#### Entries provided:

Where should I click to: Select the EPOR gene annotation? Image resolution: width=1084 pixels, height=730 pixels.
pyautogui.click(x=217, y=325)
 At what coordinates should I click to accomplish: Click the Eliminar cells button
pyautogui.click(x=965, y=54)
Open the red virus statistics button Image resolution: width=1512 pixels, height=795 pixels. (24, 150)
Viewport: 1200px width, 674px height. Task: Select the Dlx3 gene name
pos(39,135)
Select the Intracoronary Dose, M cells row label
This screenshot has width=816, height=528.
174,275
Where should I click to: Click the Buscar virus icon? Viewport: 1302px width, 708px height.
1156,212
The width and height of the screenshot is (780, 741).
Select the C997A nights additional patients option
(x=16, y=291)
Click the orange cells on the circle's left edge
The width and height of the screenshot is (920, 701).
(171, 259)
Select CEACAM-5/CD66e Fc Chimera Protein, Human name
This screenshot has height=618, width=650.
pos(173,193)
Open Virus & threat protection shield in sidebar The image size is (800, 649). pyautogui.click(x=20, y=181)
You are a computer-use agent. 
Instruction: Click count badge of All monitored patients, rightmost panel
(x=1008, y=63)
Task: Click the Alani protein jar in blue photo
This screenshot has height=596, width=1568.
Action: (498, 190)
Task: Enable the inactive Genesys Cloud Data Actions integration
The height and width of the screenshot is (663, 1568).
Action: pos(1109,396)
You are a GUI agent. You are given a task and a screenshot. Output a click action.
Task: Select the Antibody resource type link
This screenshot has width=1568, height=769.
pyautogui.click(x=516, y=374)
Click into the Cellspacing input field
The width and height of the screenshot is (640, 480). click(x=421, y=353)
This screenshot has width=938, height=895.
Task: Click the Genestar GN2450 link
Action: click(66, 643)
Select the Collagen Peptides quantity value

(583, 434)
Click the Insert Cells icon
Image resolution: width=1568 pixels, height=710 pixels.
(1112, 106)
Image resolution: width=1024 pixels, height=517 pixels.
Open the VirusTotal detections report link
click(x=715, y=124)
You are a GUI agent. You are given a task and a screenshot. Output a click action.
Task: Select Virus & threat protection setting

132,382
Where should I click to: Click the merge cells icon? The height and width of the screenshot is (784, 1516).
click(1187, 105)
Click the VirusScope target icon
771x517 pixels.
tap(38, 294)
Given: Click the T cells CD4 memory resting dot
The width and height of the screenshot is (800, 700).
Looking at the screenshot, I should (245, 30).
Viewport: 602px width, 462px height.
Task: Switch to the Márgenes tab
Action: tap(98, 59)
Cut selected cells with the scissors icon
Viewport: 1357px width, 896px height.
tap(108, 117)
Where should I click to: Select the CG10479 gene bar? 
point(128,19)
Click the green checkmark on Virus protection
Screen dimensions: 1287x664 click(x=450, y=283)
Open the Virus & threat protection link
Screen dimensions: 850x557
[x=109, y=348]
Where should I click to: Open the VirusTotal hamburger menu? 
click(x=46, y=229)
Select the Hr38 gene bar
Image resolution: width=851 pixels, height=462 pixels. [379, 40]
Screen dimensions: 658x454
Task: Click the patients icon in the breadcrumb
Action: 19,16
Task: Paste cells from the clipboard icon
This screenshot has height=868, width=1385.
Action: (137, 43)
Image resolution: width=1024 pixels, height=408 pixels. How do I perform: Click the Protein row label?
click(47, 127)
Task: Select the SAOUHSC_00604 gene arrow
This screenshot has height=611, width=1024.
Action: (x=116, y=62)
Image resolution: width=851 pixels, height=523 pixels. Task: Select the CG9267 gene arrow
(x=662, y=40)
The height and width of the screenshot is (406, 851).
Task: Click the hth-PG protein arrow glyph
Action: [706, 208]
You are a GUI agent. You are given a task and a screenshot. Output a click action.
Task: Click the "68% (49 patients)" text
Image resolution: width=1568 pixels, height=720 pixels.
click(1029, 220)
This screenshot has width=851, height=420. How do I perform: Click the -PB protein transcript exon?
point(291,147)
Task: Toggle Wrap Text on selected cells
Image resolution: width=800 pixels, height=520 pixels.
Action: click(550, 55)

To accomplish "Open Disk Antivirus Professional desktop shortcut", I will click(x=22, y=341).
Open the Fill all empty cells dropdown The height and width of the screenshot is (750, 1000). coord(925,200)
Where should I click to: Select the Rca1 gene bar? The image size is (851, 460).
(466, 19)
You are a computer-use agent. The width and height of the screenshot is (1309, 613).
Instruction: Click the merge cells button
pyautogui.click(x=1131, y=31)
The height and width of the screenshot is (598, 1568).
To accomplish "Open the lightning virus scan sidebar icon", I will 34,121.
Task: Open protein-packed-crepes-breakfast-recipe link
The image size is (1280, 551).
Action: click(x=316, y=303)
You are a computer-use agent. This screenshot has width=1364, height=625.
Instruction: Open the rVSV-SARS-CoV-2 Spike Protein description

#### Goal of the exercise:
The records above should be set down again word for word.

#### Result of this task:
Where should I click to: Select the EPOR gene annotation? Image resolution: width=1084 pixels, height=730 pixels.
pyautogui.click(x=217, y=325)
 At what coordinates should I click to accomplish: Click the Eliminar cells button
pyautogui.click(x=965, y=54)
Open the red virus statistics button Image resolution: width=1512 pixels, height=795 pixels. (24, 150)
Viewport: 1200px width, 674px height. Task: Select the Dlx3 gene name
pos(39,135)
Select the Intracoronary Dose, M cells row label
This screenshot has width=816, height=528.
174,275
Where should I click to: Click the Buscar virus icon? Viewport: 1302px width, 708px height.
1156,212
The width and height of the screenshot is (780, 741).
Select the C997A nights additional patients option
(x=16, y=291)
Click the orange cells on the circle's left edge
The width and height of the screenshot is (920, 701).
(171, 259)
Select CEACAM-5/CD66e Fc Chimera Protein, Human name
This screenshot has height=618, width=650.
pos(173,193)
Open Virus & threat protection shield in sidebar The image size is (800, 649). pyautogui.click(x=20, y=181)
You are a computer-use agent. 
Instruction: Click count badge of All monitored patients, rightmost panel
(x=1008, y=63)
Task: Click the Alani protein jar in blue photo
This screenshot has height=596, width=1568.
Action: (498, 190)
Task: Enable the inactive Genesys Cloud Data Actions integration
The height and width of the screenshot is (663, 1568).
Action: pos(1109,396)
You are a GUI agent. You are given a task and a screenshot. Output a click action.
Task: Select the Antibody resource type link
This screenshot has width=1568, height=769.
pyautogui.click(x=516, y=374)
Click into the Cellspacing input field
The width and height of the screenshot is (640, 480). click(x=421, y=353)
This screenshot has width=938, height=895.
Task: Click the Genestar GN2450 link
Action: click(66, 643)
Select the Collagen Peptides quantity value

(583, 434)
Click the Insert Cells icon
Image resolution: width=1568 pixels, height=710 pixels.
(1112, 106)
Image resolution: width=1024 pixels, height=517 pixels.
Open the VirusTotal detections report link
click(x=715, y=124)
You are a GUI agent. You are given a task and a screenshot. Output a click action.
Task: Select Virus & threat protection setting

132,382
Where should I click to: Click the merge cells icon? The height and width of the screenshot is (784, 1516).
click(1187, 105)
Click the VirusScope target icon
771x517 pixels.
tap(38, 294)
Given: Click the T cells CD4 memory resting dot
The width and height of the screenshot is (800, 700).
Looking at the screenshot, I should (245, 30).
Viewport: 602px width, 462px height.
Task: Switch to the Márgenes tab
Action: tap(98, 59)
Cut selected cells with the scissors icon
Viewport: 1357px width, 896px height.
tap(108, 117)
Where should I click to: Select the CG10479 gene bar? 
point(128,19)
Click the green checkmark on Virus protection
Screen dimensions: 1287x664 click(x=450, y=283)
Open the Virus & threat protection link
Screen dimensions: 850x557
[x=109, y=348]
Where should I click to: Open the VirusTotal hamburger menu? 
click(x=46, y=229)
Select the Hr38 gene bar
Image resolution: width=851 pixels, height=462 pixels. [379, 40]
Screen dimensions: 658x454
Task: Click the patients icon in the breadcrumb
Action: 19,16
Task: Paste cells from the clipboard icon
This screenshot has height=868, width=1385.
Action: (137, 43)
Image resolution: width=1024 pixels, height=408 pixels. How do I perform: Click the Protein row label?
click(47, 127)
Task: Select the SAOUHSC_00604 gene arrow
This screenshot has height=611, width=1024.
Action: (x=116, y=62)
Image resolution: width=851 pixels, height=523 pixels. Task: Select the CG9267 gene arrow
(x=662, y=40)
The height and width of the screenshot is (406, 851).
Task: Click the hth-PG protein arrow glyph
Action: [706, 208]
You are a GUI agent. You are given a task and a screenshot. Output a click action.
Task: Click the "68% (49 patients)" text
Image resolution: width=1568 pixels, height=720 pixels.
click(1029, 220)
This screenshot has width=851, height=420. How do I perform: Click the -PB protein transcript exon?
point(291,147)
Task: Toggle Wrap Text on selected cells
Image resolution: width=800 pixels, height=520 pixels.
Action: click(550, 55)

To accomplish "Open Disk Antivirus Professional desktop shortcut", I will click(x=22, y=341).
Open the Fill all empty cells dropdown The height and width of the screenshot is (750, 1000). coord(925,200)
Where should I click to: Select the Rca1 gene bar? The image size is (851, 460).
(466, 19)
You are a computer-use agent. The width and height of the screenshot is (1309, 613).
Instruction: Click the merge cells button
pyautogui.click(x=1131, y=31)
The height and width of the screenshot is (598, 1568).
To accomplish "Open the lightning virus scan sidebar icon", I will 34,121.
Task: Open protein-packed-crepes-breakfast-recipe link
The image size is (1280, 551).
Action: click(x=316, y=303)
You are a computer-use agent. This screenshot has width=1364, height=625.
Instruction: Open the rVSV-SARS-CoV-2 Spike Protein description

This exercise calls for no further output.